**Goal 1:** Set down, character for character, the part of the records that opens with the line containing "This screenshot has width=194, height=238." and runs to the end of the records, including both ends.

You may also experiment with the Byte 24 settings for DRLs. Currently you are at 0% with DRLs as position lights. I never attempted that with Xenons or conventional fogs as DRLs to comment on the % but try a Hex value of: E4

Lastly, and completely optional, I coded Byte 18 to Hex 43 and had LED tail lights working with DRLs in the Off position. I would expect a rear fog light fault and lack of the driver side reverse light with your setup but I'm curious if that SWL 615 BCM you have will operate the same with that coding.


----------



## P1NDLESK1N (Aug 11, 2010)

Dana @ Ross-Tech said:


> I haven't had anyone inquire about the LED DRL dimming and that actually sounds normal, but you may be on the right track with the Byte 18 settings. That original scan is coded to 21, which looks like the older SWL 2 reverse light, no rear fog setup. Please try 1F and let us know the results, of in any other lights act weird.
> 
> You may also experiment with the Byte 24 settings for DRLs. Currently you are at 0% with DRLs as position lights. I never attempted that with Xenons or conventional fogs as DRLs to comment on the % but try a Hex value of: E4
> 
> Lastly, and completely optional, I coded Byte 18 to Hex 43 and had LED tail lights working with DRLs in the Off position. I would expect a rear fog light fault and lack of the driver side reverse light with your setup but I'm curious if that SWL 615 BCM you have will operate the same with that coding.



Just to clarify, with byte 18 coded to 21 I have no faults and everything works as intended. Normal. :thumbup:

I'm trying to override the dimming that is applied to the LEDs when in the parking lights position. Preferably fault free.



Now onto my trial and error report. 

Byte 18 coded to 31 gives me exactly what I want in the parking lights position: bright LEDs and tail lights on. But I get tail light faults (from my LED tail lights) and my LEDs no longer function as DRLs.

Byte 18 as 1F gives me no faults, but the LEDs are dim as DRLs and parking lights.

Byte 24 says it controls the dimming for DRLs. I can increase it the %, but then it just makes the LEDs dimmer as DRLs. Byte 24 coded to E4 did nothing as far as I could tell. Tried it with a couple Byte 18 changes as well.

Byte 18 coded to 43 gives me a front left DRL fault, a bright left LED, a dim right LED, a left reverse light lit along with the tail lights, and a non functioning left reverse light when in reverse.

**Goal 2:** Please translate this sentence from the forum thread on lighting byte coding into Spanish: "Byte 18 as 1F gives me no faults, but the LEDs are dim as DRLs and parking lights."

**Stored data entries:**
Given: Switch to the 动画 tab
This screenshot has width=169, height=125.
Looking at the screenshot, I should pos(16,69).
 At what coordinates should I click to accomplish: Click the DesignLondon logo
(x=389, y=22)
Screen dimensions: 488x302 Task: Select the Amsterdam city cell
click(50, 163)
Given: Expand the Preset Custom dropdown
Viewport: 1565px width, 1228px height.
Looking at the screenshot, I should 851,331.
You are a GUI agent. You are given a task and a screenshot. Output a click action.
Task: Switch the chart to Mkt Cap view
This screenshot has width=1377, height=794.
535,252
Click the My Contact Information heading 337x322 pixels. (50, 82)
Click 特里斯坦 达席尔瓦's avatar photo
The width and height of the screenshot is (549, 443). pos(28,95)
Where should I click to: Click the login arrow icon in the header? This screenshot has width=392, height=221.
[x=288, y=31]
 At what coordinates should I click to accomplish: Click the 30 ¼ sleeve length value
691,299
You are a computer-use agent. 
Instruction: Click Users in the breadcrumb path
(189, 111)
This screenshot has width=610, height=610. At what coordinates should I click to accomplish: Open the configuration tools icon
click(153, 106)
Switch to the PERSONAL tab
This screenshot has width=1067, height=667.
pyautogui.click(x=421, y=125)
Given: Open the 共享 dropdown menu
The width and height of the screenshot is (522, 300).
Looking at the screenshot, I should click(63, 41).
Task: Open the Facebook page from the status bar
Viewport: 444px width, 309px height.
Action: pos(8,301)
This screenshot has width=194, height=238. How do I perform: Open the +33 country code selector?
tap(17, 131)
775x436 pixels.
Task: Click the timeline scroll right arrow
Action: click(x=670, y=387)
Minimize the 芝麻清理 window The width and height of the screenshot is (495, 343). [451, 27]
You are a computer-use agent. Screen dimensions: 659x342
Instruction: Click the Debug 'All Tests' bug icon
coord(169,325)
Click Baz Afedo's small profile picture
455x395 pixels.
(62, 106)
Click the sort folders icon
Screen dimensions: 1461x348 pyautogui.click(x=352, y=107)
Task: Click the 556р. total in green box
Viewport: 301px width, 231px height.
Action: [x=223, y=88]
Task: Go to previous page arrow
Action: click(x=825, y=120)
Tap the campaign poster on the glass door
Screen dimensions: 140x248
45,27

**Correct output 1:**
This screenshot has width=194, height=238. How do I perform: Open the +33 country code selector?
tap(17, 131)
775x436 pixels.
Task: Click the timeline scroll right arrow
Action: click(x=670, y=387)
Minimize the 芝麻清理 window The width and height of the screenshot is (495, 343). [451, 27]
You are a computer-use agent. Screen dimensions: 659x342
Instruction: Click the Debug 'All Tests' bug icon
coord(169,325)
Click Baz Afedo's small profile picture
455x395 pixels.
(62, 106)
Click the sort folders icon
Screen dimensions: 1461x348 pyautogui.click(x=352, y=107)
Task: Click the 556р. total in green box
Viewport: 301px width, 231px height.
Action: [x=223, y=88]
Task: Go to previous page arrow
Action: click(x=825, y=120)
Tap the campaign poster on the glass door
Screen dimensions: 140x248
45,27

**Correct output 2:** El byte 18 como 1F no me da fallos, pero los LED se ven tenues como DRL y como luces de estacionamiento.